I'm having some issues with OWIN Cookie authentication. I have a .Net site that has some MVC pages which uses cookie authentication and WebAPI resources protected by a bearer token.
When I log out, I delete the access token on the client, so subsequent API requests will not have the token in the header and will thus fail the authentication. This part is fine.
In the same manner, I would also like the log out to delete the cookie used by the MVC pages. I did the following on the server:
[Route("Logout")]
public IHttpActionResult Logout()
{
var ctx = Request.GetOwinContext();
var authenticationManager = ctx.Authentication;
authenticationManager.SignOut();
return Ok();
}
However, after the calling Logout, I can still visit the protected MVC page even though the cookie would have supposedly been deleted by the Logout call.

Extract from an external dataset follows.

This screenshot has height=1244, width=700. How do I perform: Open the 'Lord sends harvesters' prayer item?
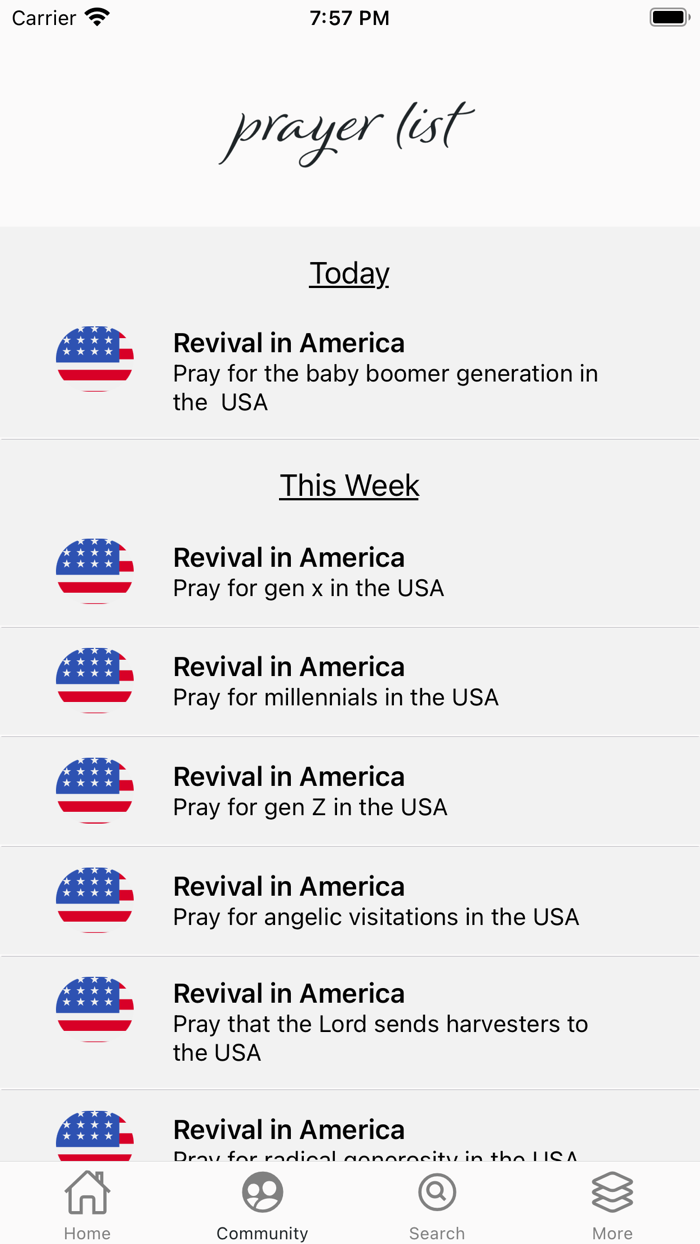349,1022
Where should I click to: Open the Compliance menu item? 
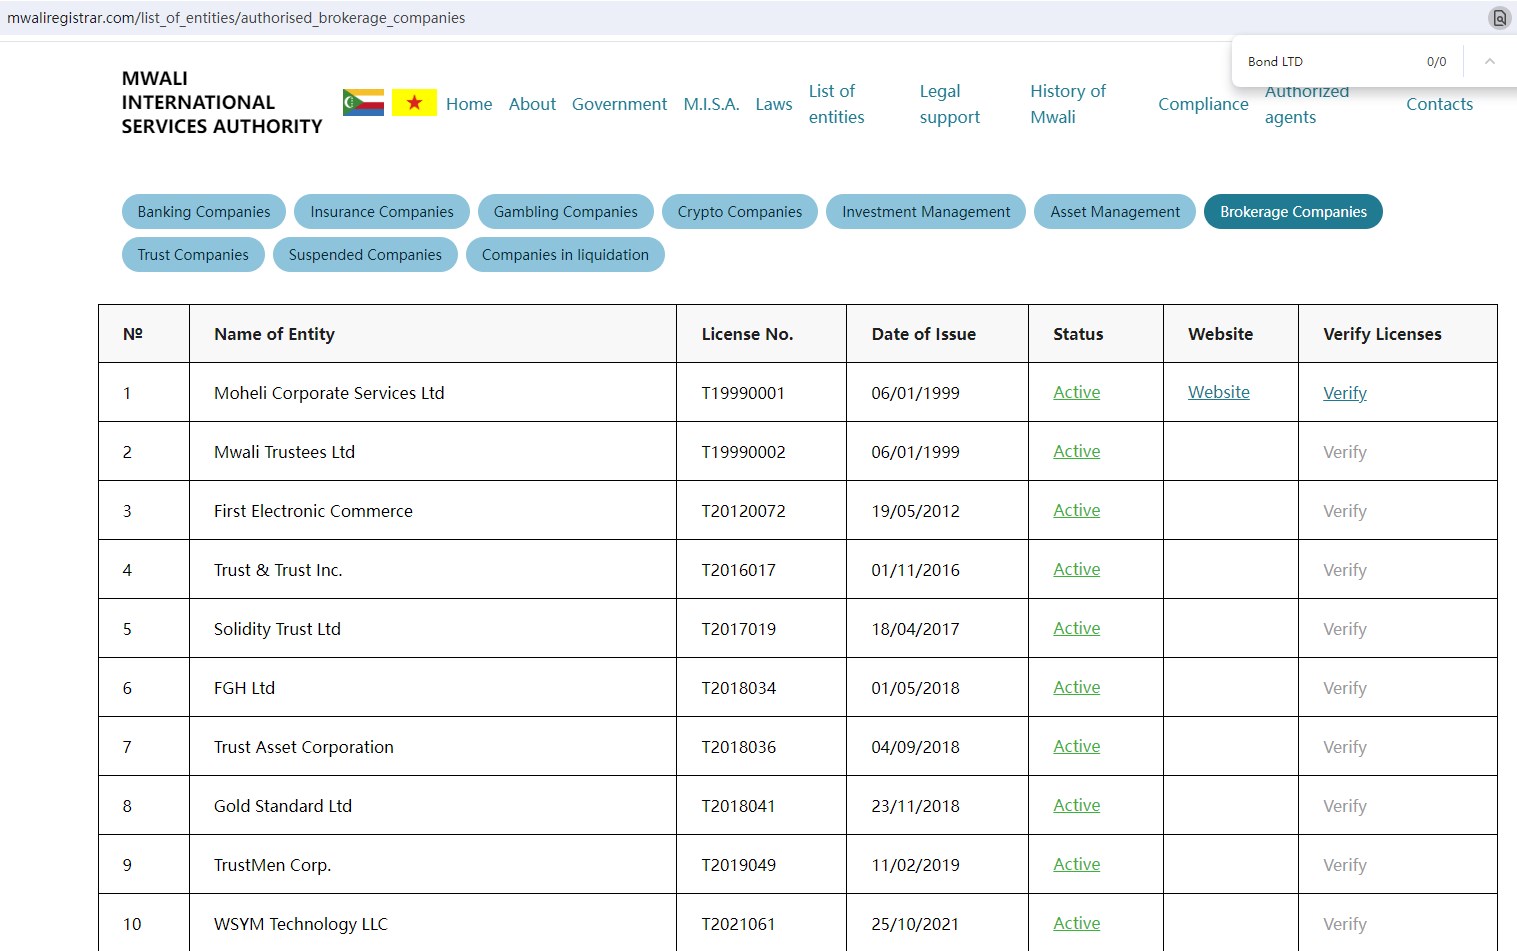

It seems so simple, so I might have missed something.
Thanks,
I had a similar problem for the past few days. Instead of
Request.GetOwinContext().Authentication.authenticationManager.SignOut();
Use ONE(and only one) of these:
Request.GetOwinContext().Authentication.SignOut();
Request.GetOwinContext().Authentication.SignOut(Microsoft.AspNet.Identity.DefaultAuthenticationTypes.ApplicationCookie);
HttpContext.Current.GetOwinContext().Authentication.SignOut(Microsoft.AspNet.Identity.DefaultAuthenticationTypes.ApplicationCookie);
This article explains why your cookies don't get deleted: https://dzone.com/articles/catching-systemwebowin-cookie
I know my answer isn't the most research-based, but to tell you the truth, I just couldn't find WHY my provided code examples work for me. I just know that System.Web messes up Owins cookies if you do SignOut() another way.